Anyway, yesterdays' scheduled run was so-called speedwork, which seems an ironic name given my slowness. Smartcoach called for 5 miles including 2 x 1600m (that's a mile, near enough - I have no idea why they mix miles and metres in this way. It just confuses me) at 9:39 pace. That's not fast. I thought I should manage it. Excitingly, this was only my second outdoor run (snow came back to haunt us for a couple of days) using my thrilling new toy, the Garmin Forerunner 405. For the uninitiated, this is an amazing gadget which enables you to track pace, distance and even exact location using GPS technology, and then upload it to your computer for happy hours of geekdom. Well, nearly exact location. Poring over the map of my route afterwards, I noticed that I was apparently running through hedges and over the tops of houses, which I'm fairly sure I wasn't. But, you know, it was close enough.

Now, I know there are ways of inserting Garmin data into the blog (I've seen it on loads of other blogs, so you can definitely do it). But I've never done it. Hang on....



I think that kind of worked, though I didn't mean to show the whole thing, and it's better on satellite than map, as I was running along the old railway line which isn't actually marked on the map. Clicking on satellite and zooming in on the red line will, however, show me running over the tops of houses on the outward journey, although, weirdly, along the path on the return leg. Definitely need to work on figuring this out a bit more.

Let's try splits.

1 10:14
2 8:58
3 9:39
4 9:59
5 9:23

Total: 48:14 (Avg pace 9:41)

As you can see, I did the second mile much faster than scheduled - this was partly due to not having quite figured out the settings on the Garmin. I had it set to auto scroll, which meant I had to keep looking back at my watch until the screen showing pace came round again, which made it difficult to monitor. Next time, I'll set the scrolling to off.
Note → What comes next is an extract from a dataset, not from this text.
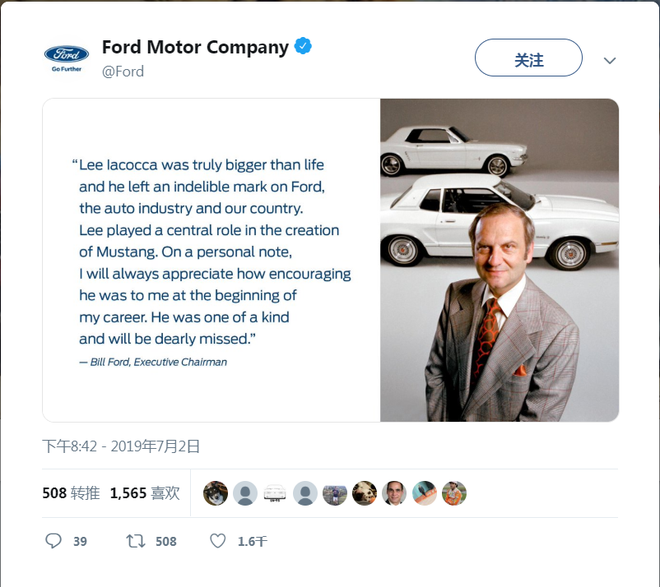Click the blue verified badge icon
Viewport: 660px width, 587px height.
point(303,46)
Anyway, that mile actually felt pretty easy, but predictably enough I was then knackered and never again achieved the dizzy heights of 8:58/mile or indeed follow the scheduled pacings.

Run was actually, at 4.98 miles, just short of the planned 5, not that it matters. I would have carried on past my house purely in order to hear the beep on my Garmin and have a nice round 5-mile time, but when I reached home I noticed that my son's girlfriend was sitting outside in her car waiting for him (I don't know why he doesn't allow the poor girl into the house) and I was too embarrassed to run past her up the road for a few seconds and immediately turn back, as that would have made me look like an insane person, not to mention a beetroot-faced and sweating one, so 4.98 miles it was.